How to Code and Process Military Medical Claims

Medical coding for current and former military personnel follows certain fee schedules through two separate programs: Tricare, which funds medical claims for active military and their dependents, and CHAMPUS VA, which funds medical care for spouses and dependents of veterans killed or injured in the line of duty.

How to code for Tricare medical claims

Tricare, funded by the U.S. Department of Defense, is the healthcare system used by active military personnel and their dependents.

Different Tricare programs address the needs of specific segments of the military:

  • Tricare Standard: Active duty military, retired active duty military, reserve military retirees, and eligible family members use Tricare Standard. These members can use any civilian healthcare provider and usually have a co-insurance responsibility and a deductible.

  • Tricare Prime: Tricare Prime serves the same segment of the military population that Tricare Standard does, except that Tricare Prime is more restrictive. Tricare Prime patients are allowed to seek treatment only from network providers. All active military are required to enroll in Tricare Prime, but for eligible dependents, it’s a less expensive option.

  • Tricare for Life: Tricare for Life is essentially a Medicare supplement available to retirees who were formally Tricare members that became Medicare eligible. (Go to “Looking at Medicare supplement policies” for info.)

To put it in insurance terms, think of Tricare Standard as the military equivalent of a PPO. Tricare Prime, which is more restrictive, is the equivalent of an HMO. Think of Tricare for Life as a Medicare supplement policy.

In the United States, Tricare benefits are administered through regional contractors known as Tricare North, Tricare South, and Tricare West.
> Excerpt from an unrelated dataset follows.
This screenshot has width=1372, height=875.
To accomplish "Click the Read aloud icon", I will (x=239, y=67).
Overseas claims are processed through the Tricare Overseas Program.

Tricare follows the same claim editing programs that Medicare uses, and it pays according to Tricare fee schedules. A provider who treats a Tricare patient can expect the claim to process per the appropriate fee schedule; in return, Tricare trusts the provider to accept the fee schedule pricing and not to send the balance to the patient to pay (a practice called balance billing), regardless of a network contract.
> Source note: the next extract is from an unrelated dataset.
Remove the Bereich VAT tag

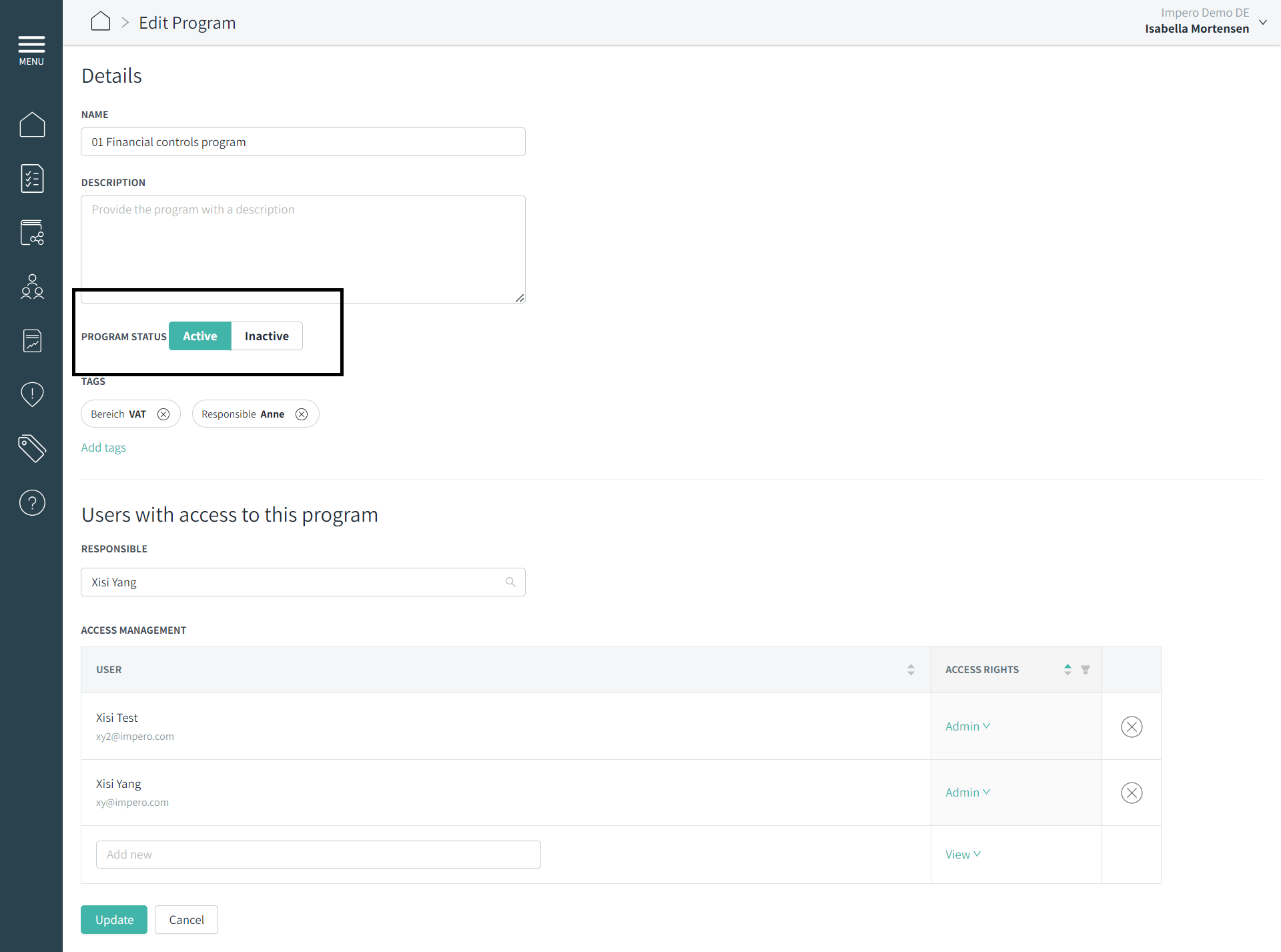tap(163, 414)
The fee schedules are updated regularly; you can access them through the Tricare web portals.

How to code for CHAMPUS VA medical claims

CHAMPUS (Civilian Health and Medical Program of the Uniformed Services) VA patients are those who are not eligible for Tricare: spouses or dependents of veterans disabled in the line of duty and surviving spouses of veterans who had been disabled or died from a service-connected disability.

Occasionally a surviving spouse or child of a military member killed in the line of duty may have CHAMPUS VA, but normally they are eligible for Tricare.

CHAMPUS VA plans are always secondary when another payer exists. When CHAMPUS VA is the primary payer, it functions mostly like an HMO. Always verify patient coverage prior to any scheduled encounters to secure any necessary referrals or prior authorization for treatment.

In prior years, both active and retired military beneficiaries and their dependents were treated exclusively at military facilities. Due to budget restrictions, the Department of Defense started to contract with civilian providers for their members’ healthcare needs. This program was originally known as CHAMPUS. Later, CHAMPUS became CHAMPUS VA, which is now funded by the Veterans Administration.